You spoke my name, and once again looked at me with that gaze in which—somewhere far away—something like recognition had begun to dawn. As though you heard a song that sounded vaguely familiar, but you couldn't come up with the name of the singer.

Your fountain pen scratched across the page. Then you blew softly on the letters before closing the book—and I smelled the odor. You're almost done for. One signature, one inscription on a title page separates you from the grave and oblivion. That's another thing we need to talk about: the future, after you're gone. I could be mistaken, of course, but my impression is that it will go quickly. In southern countries, the dead are buried the very same day. For reasons of hygiene. The pharaohs were wrapped in bandages and buried along with their most prized possessions: their favorite pets, their favorite wives…I think it will look something like that. The Big Forgetting will begin the very same day. You will be buried along with your work. Of course there will be speeches, and the list of speakers will be impressive enough. Full or half pages in the papers will be dedicated to the importance of your oeuvre. That oeuvre will be collected in a leather-bound, seven-volume edition, subscriptions to which are open even as we speak. And that will be that. In no time, separate volumes of the luxury edition will start popping up at secondhand book sales. The people who have subscribed won't show up to collect the series—or they'll be dead—on the day it appears.

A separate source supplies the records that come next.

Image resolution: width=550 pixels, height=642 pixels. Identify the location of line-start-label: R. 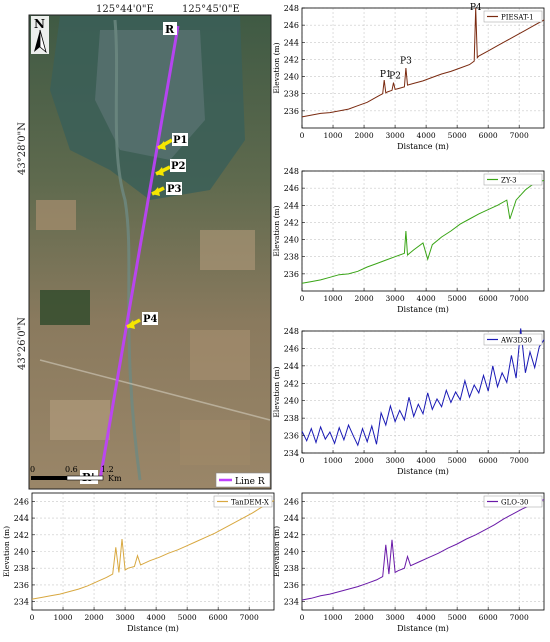
(170, 30).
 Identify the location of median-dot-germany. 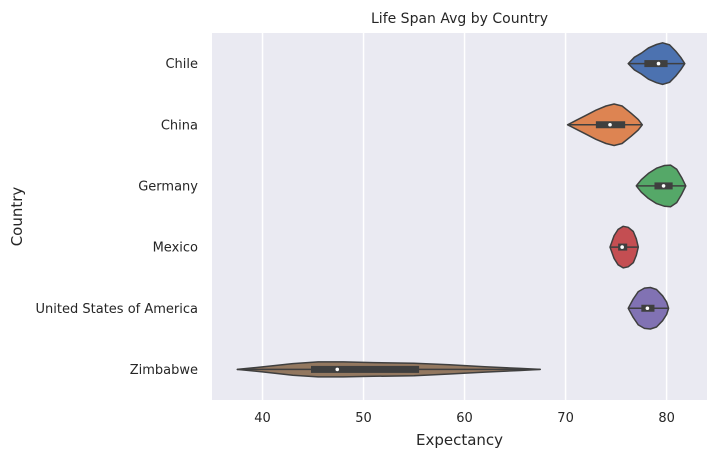
(664, 186).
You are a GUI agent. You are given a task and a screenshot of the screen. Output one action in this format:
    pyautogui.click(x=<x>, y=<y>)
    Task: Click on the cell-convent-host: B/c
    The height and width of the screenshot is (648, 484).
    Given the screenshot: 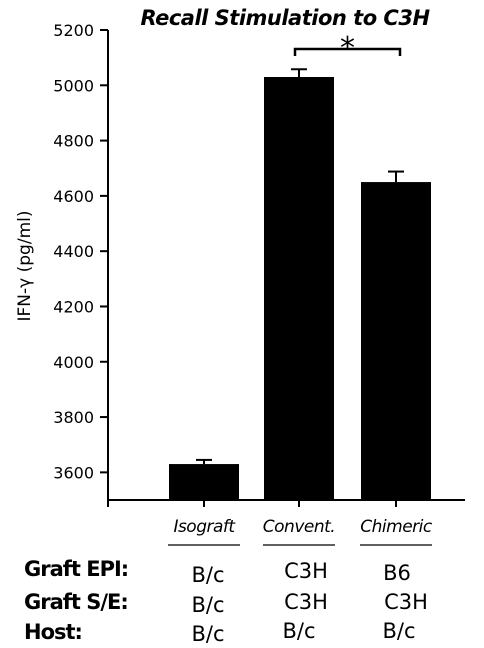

And your wife? Oh sure, she will go on playing the widow for a while. Maybe she will even play hardball and forbid some biographer to cite from your personal correspondence. But that doesn't seem like a very realistic scenario to me. Guarding access to correspondence is more the kind of thing the older widows do. The widows with no future. Your wife is young. It won't be long before she starts thinking about a life without you. She probably already thinks about that with some regularity.

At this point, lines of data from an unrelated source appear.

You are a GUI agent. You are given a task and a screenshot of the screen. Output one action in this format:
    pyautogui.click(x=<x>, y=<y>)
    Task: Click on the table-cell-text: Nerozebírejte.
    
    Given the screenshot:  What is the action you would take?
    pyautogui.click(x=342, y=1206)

And by the time your daughter turns eighteen and has to apply for an official document (a passport, a driver's license), the person behind the counter will already be asking her to spell her surname. Perhaps she'll still say:
I'm the daughter of…

Who's that?

Yes, that's how it will end. You won't live on in your work, but in the child you brought into the world in the nick of time—just like everyone else.

Maybe you've noticed that, so far, I have been extremely discreet in dealing with your daughter as a private individual. I have not, for example, made any attempt to describe her. In situations where she was physically present, I have left her out of my descriptions. In the tabloids, faces of the children of celebrities are sometimes rendered unrecognizable, in order to protect their privacy. Your daughter's presence yesterday, for instance, when your wife left in the cab, is something I have not mentioned. I remember how she waved to you through the rear window of the taxi. From my balcony, I could see her little hand waving. I saw her face, too, but I won't describe it.

And I've left her out of your shared dinners, because you yourself always do too. Your wife brings your daughter to bed before you start in. The silent dinner. You are, of course, completely within your rights to feed your daughter beforehand and then put her to bed. There are couples who think that in that way they can keep something alive, something of the old, romantic days when it was just the two of them. With no children. But how is that supposed to work when your daughter grows older? Will she put up with that silence the way her mother does? Or will she, like all children, fire off questions at you? Questions that can only help you out. That could make you a more rounded person—even now, even though she's not quite four.

There are wars in which only military targets are fired upon, and there are wars in which everyone is a target. You, more than anyone, know exactly which war I'm referring to. You write about it. Too often, to my taste. Your new book, too, harks back once again to that war. As a matter of fact, the war is the only subject you have.